I can’t help but wonder if a filmmaker like Iñárritu or Cronenberg will soon make a film about a washed-up Jennifer Lawrence surrogate (okay, that pitch is mine!) But Insurgent felt a bit like the second installment of the Bourne series — senseless underneath the flying bullets, the dazzling fight choreography and the CGI veneer. The film, though more tightly constructed than its predecessor, felt so robbed of substance for its stellar cast.
I already entered Insurgent dreading the chore of putting in the effort to sell myself Veronica Roth’s insane and often silly dystopian city-state of Chicago. It’s fashioned like a Hogwarts mapped onto the urban wastes of Atlanta, where it was filmed. Peace is an obligation, engineered upon its citizens through brutally-sorting individuals into five different “factions” according to personality and aptitude: Abengation (selfless and most fit to govern), Amity (peaceful farmers), Candor (honest and serving as the judiciary arm of this Chicago), Dauntless (brave and acting crazy police force), and Erudite (intelligent and evil). Of course, there are the misfits who are multi-skilled, creative and therefore a threat to society: the Divergents.
The film picks up from the end of Divergent. After committing mass genocide on Abnegation, Jeanine Matthews (Kate Winslet,) the cold leader of the Erudites, has seized an ancient Pandora’s box. The only way to open the box is to hook it up to a Divergent individual for him or her to pass a series of five simulations embodying the characteristics of each faction. Jeanine wants the powerful secret she thinks is contained in this box; so she sends out her brainwashed Dauntless to harvest Divergents.
The only one who’s strong and special enough for the task is the Divergent Tris Prior (Shailene Woodley,) who starts out in hiding in Amity with a gaggle of boys: her boyfriend “Four” (Theo James,) her Erudite brother Caleb (Ansel Elgort,) and the magnificently rat-like Erudite-Dauntless Peter (Miles Teller.)
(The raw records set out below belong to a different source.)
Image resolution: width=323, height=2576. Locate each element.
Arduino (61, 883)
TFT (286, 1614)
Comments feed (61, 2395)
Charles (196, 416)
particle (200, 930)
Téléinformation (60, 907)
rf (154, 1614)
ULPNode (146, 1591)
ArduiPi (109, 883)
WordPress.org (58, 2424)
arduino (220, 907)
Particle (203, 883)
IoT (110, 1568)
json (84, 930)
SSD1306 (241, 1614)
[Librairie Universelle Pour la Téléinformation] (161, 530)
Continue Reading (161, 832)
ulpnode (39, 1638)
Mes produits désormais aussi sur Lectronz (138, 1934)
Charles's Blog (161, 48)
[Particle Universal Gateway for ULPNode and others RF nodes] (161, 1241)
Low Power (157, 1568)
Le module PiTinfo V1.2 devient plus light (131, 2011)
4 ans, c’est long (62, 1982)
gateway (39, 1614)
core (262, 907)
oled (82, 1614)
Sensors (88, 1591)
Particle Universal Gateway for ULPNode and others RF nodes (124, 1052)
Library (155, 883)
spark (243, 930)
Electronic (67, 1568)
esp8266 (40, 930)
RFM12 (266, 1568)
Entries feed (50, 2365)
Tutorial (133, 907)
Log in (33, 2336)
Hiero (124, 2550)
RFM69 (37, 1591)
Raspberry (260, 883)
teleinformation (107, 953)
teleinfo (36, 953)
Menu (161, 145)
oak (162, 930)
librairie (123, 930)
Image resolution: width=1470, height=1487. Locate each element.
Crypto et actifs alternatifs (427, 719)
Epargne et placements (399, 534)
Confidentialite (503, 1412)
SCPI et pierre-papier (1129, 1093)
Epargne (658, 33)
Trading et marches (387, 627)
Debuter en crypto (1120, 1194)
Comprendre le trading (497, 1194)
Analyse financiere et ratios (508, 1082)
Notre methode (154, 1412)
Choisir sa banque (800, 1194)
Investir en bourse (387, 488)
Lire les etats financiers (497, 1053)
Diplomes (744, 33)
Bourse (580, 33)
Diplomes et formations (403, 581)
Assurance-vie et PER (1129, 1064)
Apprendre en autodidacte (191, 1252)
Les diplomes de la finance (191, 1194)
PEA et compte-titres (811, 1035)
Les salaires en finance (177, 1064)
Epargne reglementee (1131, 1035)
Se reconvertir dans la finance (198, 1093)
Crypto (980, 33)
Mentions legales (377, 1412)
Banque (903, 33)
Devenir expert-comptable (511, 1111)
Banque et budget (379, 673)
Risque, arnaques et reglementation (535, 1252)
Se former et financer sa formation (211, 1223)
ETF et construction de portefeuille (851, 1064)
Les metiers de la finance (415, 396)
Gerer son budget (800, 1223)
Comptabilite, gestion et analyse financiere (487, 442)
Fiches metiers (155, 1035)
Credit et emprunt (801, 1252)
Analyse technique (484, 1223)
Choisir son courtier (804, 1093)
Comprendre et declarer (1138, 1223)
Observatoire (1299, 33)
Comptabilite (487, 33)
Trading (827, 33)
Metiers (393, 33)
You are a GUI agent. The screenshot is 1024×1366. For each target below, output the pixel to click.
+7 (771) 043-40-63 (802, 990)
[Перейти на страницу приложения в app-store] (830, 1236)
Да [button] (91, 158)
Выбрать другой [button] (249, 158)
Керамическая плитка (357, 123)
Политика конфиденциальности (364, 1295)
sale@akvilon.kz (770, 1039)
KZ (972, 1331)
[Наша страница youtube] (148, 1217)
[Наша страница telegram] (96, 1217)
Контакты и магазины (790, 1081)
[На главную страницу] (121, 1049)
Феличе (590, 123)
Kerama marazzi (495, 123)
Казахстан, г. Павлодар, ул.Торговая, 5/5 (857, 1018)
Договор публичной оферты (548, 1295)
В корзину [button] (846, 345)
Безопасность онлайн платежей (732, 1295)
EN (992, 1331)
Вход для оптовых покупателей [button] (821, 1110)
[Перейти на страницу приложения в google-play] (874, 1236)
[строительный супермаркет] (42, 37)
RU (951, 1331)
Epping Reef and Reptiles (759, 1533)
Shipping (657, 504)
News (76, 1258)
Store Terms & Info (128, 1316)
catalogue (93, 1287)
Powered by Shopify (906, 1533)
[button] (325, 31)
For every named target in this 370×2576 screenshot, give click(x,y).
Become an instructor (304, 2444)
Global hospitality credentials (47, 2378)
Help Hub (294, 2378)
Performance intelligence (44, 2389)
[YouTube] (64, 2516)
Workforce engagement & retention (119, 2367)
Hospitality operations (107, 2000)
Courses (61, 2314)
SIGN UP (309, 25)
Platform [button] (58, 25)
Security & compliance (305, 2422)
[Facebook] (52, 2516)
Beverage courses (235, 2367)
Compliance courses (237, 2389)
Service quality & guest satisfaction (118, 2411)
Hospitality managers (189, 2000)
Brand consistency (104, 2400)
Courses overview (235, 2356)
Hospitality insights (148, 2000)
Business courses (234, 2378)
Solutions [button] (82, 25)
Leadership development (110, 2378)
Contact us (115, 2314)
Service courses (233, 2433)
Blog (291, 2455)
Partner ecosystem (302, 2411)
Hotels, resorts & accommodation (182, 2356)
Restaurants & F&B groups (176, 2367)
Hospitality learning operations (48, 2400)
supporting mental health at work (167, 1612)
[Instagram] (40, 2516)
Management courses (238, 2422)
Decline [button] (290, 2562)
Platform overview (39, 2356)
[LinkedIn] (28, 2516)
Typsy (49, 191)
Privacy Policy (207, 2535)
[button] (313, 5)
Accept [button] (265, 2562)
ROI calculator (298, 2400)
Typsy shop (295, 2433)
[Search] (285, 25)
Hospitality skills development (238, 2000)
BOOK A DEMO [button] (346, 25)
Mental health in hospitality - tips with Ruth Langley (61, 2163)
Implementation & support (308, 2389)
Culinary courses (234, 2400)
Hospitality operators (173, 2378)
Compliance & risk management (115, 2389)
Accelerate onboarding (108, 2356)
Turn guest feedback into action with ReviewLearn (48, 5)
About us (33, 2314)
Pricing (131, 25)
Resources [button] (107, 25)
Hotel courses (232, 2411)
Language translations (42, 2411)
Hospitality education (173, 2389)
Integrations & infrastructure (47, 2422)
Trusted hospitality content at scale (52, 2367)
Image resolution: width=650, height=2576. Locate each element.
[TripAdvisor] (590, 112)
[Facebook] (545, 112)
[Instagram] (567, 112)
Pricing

Tris is traumatized by the murder of her mother and father and is burdened from killing her own friend Will in self-defense. The angst from the former, which plagues her through nightmares, is understandable. The angst from the latter, however, felt so contrived — and that’s partly because her relationship with Will (and Will as a character) was little more than an afterthought in Divergent. Forced to act out such volatile emotions with so-little in the way of dramatic bone-structure, Woodley took up the task like the skilled actress she is proving to be. Her scenes of excruciating emotional torment surprisingly match the physical brutality of her numerous fighting sequences, and make her moments of clarity and epiphany, tranquil in contrast.
And speaking of battles, the film shifts its focus from adolescent angst and love to externalizing Tris’s conflicts of identity and guilt in the action-adventure formula. Less time is devoted to talk, always eventually interrupted by gunfire and explosions.
And there is but one brief but classily chaste sex scene between Tris and Four, in contrast to the copious, but admittedly steamy, teenage frustration explored in the first movie. Tris is forced to undertake as many battles on the physical plane as there are those that occur in consciousness; and those battles take place on a cool Transhumanist plane via the mysterious simulation box — and this is the core story of the movie, hammered into the audience to the very end, when Tris is forced to fight “the one she hates most.”
Naomi Watts is in this movie for some reason, and watchers of Netflix’s Bojack Horseman will probably stifle a laugh at this sentence. But she brings a disturbing delight and slightly oedipal intrigue as Four’s absentee mother. We learn that she’s the leader of the Factionless: self-explanatory outcasts. She, like Four, escaped domestic abuse. And her coyness and passion for a fundamentally populist reformation of Chicago seem so conspiratorially architected that even her own son doesn’t trust her. But she says to her son: “I am the lesser of two evils.” It’s nothing we haven’t heard accessed about society before, but Watts delivers it with more verve than it perhaps deserves.
Fans of the book will most likely be satisfied by this raucous adaptation. Audience members who haven’t read the book (which includes the author of this review) will find surprising nuggets of originality and female power in an otherwise “just another action movie.” After the winter-spring doldrums and a parade of just awful mainstream movies, Insurgent is almost welcome.